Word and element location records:
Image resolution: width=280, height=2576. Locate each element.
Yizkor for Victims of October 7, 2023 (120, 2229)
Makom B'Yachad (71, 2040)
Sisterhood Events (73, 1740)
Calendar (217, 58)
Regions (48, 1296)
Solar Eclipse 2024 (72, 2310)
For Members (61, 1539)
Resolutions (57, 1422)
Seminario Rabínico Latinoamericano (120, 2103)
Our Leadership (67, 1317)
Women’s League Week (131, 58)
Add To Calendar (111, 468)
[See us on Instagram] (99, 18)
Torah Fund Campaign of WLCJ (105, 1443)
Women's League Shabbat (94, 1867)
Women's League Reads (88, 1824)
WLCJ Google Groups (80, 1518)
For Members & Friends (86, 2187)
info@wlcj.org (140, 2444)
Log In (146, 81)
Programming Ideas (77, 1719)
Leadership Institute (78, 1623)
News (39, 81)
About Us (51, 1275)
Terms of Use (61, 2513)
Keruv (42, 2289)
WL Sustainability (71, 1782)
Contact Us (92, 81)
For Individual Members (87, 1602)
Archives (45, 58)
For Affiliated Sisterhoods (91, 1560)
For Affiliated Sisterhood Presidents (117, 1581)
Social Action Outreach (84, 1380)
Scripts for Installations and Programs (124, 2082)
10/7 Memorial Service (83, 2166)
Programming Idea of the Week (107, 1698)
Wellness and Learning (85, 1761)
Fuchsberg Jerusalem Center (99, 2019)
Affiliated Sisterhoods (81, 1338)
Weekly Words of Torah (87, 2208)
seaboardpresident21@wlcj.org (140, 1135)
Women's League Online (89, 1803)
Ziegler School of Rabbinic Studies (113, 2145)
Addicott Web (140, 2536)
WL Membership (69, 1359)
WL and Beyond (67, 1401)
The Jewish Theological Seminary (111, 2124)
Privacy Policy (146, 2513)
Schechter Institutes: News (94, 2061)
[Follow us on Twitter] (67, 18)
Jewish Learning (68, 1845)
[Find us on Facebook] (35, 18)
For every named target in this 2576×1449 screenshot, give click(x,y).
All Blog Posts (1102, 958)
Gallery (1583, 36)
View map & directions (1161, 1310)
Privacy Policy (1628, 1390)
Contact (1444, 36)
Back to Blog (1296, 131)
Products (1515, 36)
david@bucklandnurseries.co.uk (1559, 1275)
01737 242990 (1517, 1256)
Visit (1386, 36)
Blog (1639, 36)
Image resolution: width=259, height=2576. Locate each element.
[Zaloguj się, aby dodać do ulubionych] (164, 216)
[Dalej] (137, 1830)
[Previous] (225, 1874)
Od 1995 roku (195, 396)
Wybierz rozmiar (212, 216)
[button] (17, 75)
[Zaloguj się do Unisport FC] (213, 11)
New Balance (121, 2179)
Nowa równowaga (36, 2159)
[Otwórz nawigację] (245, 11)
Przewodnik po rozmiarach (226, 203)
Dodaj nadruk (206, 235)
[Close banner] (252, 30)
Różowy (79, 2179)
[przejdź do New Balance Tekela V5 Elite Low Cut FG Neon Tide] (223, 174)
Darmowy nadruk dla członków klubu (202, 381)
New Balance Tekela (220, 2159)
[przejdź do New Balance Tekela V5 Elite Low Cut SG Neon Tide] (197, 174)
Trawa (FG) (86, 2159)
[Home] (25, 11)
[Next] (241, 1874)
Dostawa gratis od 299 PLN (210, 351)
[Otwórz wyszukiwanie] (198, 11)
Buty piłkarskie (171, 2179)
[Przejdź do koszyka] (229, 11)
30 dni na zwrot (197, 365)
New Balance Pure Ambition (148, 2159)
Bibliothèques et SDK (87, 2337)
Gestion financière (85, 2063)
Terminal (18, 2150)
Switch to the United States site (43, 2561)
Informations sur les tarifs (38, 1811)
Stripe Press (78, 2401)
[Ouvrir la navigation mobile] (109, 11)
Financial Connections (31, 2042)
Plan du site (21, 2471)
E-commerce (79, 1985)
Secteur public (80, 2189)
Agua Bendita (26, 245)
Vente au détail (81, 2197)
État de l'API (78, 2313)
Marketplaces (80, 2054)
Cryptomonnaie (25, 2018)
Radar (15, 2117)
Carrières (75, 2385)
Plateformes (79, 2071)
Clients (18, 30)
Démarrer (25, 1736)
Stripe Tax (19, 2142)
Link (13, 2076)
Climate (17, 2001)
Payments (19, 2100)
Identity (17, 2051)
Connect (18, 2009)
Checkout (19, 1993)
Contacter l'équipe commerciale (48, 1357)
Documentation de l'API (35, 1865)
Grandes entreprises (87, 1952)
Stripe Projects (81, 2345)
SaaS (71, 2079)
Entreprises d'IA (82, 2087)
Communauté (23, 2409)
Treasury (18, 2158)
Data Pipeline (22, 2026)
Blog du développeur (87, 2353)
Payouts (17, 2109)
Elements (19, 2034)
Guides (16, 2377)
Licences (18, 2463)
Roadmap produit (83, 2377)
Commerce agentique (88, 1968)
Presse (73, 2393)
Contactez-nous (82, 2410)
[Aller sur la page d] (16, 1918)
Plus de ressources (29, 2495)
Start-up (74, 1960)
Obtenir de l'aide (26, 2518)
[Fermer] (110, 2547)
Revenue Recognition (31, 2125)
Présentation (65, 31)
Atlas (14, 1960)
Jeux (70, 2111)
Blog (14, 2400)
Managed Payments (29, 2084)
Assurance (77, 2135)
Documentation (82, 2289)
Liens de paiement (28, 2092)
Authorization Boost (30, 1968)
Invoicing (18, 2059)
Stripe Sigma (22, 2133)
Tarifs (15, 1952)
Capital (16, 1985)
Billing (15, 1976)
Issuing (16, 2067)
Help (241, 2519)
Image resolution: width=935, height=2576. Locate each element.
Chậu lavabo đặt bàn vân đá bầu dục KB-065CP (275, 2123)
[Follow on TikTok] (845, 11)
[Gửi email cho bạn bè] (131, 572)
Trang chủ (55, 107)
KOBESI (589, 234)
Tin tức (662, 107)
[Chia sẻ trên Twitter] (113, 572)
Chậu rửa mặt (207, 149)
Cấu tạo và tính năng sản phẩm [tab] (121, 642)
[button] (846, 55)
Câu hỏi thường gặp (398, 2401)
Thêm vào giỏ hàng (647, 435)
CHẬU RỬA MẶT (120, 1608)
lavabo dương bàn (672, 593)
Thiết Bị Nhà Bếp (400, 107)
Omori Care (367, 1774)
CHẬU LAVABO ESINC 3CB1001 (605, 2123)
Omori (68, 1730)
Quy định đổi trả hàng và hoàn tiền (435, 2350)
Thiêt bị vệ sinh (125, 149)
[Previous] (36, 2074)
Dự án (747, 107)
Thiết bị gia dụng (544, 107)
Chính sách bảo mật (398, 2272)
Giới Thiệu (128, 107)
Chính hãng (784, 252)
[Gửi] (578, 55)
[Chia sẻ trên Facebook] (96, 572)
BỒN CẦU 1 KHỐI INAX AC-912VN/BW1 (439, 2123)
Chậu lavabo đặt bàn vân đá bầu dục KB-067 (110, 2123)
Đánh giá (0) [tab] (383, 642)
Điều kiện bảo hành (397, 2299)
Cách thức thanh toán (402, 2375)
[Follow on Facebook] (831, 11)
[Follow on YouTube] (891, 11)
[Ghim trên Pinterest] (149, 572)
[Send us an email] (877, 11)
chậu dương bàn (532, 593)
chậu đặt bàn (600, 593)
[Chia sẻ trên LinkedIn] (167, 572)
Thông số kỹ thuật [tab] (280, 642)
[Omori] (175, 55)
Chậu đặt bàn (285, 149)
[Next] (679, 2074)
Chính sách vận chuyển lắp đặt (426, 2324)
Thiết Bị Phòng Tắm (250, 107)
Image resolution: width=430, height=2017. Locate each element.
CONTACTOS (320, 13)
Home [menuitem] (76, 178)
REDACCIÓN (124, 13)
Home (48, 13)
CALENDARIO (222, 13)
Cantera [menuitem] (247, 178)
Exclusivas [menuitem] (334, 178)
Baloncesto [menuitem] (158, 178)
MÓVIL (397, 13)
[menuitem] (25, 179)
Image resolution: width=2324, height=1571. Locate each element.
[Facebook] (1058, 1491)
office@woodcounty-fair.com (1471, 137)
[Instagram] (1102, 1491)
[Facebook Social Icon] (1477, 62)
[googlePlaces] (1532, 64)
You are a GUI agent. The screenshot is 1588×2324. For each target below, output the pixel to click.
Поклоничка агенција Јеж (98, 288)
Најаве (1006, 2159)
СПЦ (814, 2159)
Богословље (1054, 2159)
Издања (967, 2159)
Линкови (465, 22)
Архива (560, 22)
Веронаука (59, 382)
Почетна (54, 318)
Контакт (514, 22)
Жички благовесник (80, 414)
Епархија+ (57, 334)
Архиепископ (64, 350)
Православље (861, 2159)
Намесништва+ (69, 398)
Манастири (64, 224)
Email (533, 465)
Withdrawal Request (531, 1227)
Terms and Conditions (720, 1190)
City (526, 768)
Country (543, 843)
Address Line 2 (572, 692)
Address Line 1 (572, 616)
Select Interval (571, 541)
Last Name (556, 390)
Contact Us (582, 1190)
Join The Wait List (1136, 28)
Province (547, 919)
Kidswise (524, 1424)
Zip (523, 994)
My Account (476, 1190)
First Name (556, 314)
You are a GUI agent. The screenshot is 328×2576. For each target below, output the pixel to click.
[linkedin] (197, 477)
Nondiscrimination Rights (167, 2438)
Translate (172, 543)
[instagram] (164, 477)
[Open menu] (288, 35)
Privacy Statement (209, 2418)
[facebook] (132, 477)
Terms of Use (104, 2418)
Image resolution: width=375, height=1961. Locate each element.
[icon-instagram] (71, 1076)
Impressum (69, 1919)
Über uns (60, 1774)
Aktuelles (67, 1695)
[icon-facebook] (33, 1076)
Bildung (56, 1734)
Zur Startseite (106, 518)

**Exercise brief**
Can you copy out the material word for word, from the line with "СПЦ (814, 2159)" to the line with "Terms of Use (104, 2418)", including both of those lines?

**Answer to the exercise**
СПЦ (814, 2159)
Богословље (1054, 2159)
Издања (967, 2159)
Линкови (465, 22)
Архива (560, 22)
Веронаука (59, 382)
Почетна (54, 318)
Контакт (514, 22)
Жички благовесник (80, 414)
Епархија+ (57, 334)
Архиепископ (64, 350)
Православље (861, 2159)
Намесништва+ (69, 398)
Манастири (64, 224)
Email (533, 465)
Withdrawal Request (531, 1227)
Terms and Conditions (720, 1190)
City (526, 768)
Country (543, 843)
Address Line 2 (572, 692)
Address Line 1 (572, 616)
Select Interval (571, 541)
Last Name (556, 390)
Contact Us (582, 1190)
Join The Wait List (1136, 28)
Province (547, 919)
Kidswise (524, 1424)
Zip (523, 994)
My Account (476, 1190)
First Name (556, 314)
You are a GUI agent. The screenshot is 328×2576. For each target below, output the pixel to click.
[linkedin] (197, 477)
Nondiscrimination Rights (167, 2438)
Translate (172, 543)
[instagram] (164, 477)
[Open menu] (288, 35)
Privacy Statement (209, 2418)
[facebook] (132, 477)
Terms of Use (104, 2418)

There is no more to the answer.